ABOUT THIS TASK:
Give again the lines of the data from its first line through the line with "[Visit Lesson Planet on Pinterest". Change nothing.

Data extracted from a collection:
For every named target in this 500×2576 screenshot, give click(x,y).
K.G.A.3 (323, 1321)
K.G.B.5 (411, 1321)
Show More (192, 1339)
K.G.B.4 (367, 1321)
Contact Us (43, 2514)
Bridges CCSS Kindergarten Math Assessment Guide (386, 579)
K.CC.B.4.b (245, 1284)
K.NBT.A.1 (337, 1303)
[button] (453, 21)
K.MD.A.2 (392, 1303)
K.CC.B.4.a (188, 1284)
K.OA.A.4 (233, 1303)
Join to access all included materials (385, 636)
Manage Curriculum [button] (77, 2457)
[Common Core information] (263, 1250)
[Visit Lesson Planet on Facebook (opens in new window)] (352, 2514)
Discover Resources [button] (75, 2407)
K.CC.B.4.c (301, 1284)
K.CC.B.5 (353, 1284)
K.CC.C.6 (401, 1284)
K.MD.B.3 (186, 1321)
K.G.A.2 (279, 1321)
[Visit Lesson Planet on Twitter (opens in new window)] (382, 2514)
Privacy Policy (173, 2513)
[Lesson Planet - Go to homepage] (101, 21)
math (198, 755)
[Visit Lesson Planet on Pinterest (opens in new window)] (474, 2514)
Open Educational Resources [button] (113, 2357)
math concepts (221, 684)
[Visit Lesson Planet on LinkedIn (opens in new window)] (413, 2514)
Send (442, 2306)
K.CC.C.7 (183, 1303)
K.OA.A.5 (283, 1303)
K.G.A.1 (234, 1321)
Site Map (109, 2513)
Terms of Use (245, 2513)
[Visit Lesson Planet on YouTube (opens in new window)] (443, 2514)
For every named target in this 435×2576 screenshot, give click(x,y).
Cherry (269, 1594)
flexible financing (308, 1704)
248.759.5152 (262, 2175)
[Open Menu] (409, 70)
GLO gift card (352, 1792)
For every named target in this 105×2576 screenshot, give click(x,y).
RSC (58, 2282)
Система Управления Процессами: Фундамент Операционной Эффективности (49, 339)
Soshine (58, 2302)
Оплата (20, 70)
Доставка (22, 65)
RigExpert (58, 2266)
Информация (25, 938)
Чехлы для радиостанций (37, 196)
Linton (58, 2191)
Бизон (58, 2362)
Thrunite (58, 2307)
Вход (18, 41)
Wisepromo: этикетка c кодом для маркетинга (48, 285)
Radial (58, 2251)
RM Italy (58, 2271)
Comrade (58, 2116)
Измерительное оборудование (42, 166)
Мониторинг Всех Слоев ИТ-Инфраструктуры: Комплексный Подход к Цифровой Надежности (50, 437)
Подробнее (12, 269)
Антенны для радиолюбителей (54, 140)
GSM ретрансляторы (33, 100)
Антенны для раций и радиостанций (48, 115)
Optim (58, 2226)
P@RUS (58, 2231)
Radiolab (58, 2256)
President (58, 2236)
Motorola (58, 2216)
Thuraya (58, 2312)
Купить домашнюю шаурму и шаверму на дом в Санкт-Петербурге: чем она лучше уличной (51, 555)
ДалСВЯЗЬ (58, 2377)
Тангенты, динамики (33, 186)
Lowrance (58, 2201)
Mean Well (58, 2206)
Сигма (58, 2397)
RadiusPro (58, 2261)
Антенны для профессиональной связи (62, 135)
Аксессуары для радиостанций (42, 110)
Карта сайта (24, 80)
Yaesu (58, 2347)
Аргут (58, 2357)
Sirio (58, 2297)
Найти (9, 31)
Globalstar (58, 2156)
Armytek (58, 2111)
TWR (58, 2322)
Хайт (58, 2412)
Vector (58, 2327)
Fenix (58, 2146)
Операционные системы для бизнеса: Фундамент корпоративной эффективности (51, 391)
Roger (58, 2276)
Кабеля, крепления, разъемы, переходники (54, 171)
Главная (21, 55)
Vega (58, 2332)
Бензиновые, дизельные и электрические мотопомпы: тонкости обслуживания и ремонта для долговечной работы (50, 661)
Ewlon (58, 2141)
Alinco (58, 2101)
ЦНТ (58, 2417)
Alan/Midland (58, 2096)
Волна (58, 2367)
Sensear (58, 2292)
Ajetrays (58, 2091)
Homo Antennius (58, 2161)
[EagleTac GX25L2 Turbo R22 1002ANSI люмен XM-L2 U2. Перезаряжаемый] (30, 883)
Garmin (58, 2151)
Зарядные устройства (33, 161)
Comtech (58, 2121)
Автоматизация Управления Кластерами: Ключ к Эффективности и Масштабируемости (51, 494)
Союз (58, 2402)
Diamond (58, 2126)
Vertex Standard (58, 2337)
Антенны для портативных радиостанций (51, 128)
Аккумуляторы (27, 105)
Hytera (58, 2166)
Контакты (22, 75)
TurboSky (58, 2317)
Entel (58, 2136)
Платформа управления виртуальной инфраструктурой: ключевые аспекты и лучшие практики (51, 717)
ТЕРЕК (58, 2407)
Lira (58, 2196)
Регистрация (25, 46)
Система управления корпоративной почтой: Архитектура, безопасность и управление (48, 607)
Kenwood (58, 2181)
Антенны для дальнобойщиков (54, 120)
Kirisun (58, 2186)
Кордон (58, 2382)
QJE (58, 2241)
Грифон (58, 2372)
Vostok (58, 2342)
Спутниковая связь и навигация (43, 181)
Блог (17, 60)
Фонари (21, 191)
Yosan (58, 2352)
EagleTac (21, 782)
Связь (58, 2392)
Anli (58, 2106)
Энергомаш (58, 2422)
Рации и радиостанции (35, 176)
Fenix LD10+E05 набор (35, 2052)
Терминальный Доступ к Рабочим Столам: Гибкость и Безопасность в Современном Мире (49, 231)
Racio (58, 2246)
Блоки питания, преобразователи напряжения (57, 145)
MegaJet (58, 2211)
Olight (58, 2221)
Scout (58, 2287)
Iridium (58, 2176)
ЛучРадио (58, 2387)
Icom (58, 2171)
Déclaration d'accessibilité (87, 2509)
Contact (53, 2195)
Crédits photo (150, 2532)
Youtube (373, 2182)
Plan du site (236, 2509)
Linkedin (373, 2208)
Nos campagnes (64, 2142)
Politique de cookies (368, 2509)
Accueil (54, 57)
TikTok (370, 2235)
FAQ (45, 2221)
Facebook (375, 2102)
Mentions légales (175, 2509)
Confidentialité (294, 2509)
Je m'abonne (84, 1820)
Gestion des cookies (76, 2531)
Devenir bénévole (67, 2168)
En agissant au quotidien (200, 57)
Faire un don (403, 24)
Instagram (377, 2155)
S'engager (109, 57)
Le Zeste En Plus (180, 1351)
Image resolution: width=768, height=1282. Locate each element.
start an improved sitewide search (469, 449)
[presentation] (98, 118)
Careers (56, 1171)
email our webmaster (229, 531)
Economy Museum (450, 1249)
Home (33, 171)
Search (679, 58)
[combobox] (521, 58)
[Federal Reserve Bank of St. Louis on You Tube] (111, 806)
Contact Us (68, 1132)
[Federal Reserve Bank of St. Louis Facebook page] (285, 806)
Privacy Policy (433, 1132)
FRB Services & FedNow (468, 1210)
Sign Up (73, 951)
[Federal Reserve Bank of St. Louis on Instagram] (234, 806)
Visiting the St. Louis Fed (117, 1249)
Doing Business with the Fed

TASK RESPONSE:
For every named target in this 500×2576 screenshot, give click(x,y).
K.G.A.3 (323, 1321)
K.G.B.5 (411, 1321)
Show More (192, 1339)
K.G.B.4 (367, 1321)
Contact Us (43, 2514)
Bridges CCSS Kindergarten Math Assessment Guide (386, 579)
K.CC.B.4.b (245, 1284)
K.NBT.A.1 (337, 1303)
[button] (453, 21)
K.MD.A.2 (392, 1303)
K.CC.B.4.a (188, 1284)
K.OA.A.4 (233, 1303)
Join to access all included materials (385, 636)
Manage Curriculum [button] (77, 2457)
[Common Core information] (263, 1250)
[Visit Lesson Planet on Facebook (opens in new window)] (352, 2514)
Discover Resources [button] (75, 2407)
K.CC.B.4.c (301, 1284)
K.CC.B.5 (353, 1284)
K.CC.C.6 (401, 1284)
K.MD.B.3 (186, 1321)
K.G.A.2 (279, 1321)
[Visit Lesson Planet on Twitter (opens in new window)] (382, 2514)
Privacy Policy (173, 2513)
[Lesson Planet - Go to homepage] (101, 21)
math (198, 755)
[Visit Lesson Planet on Pinterest (opens in new window)] (474, 2514)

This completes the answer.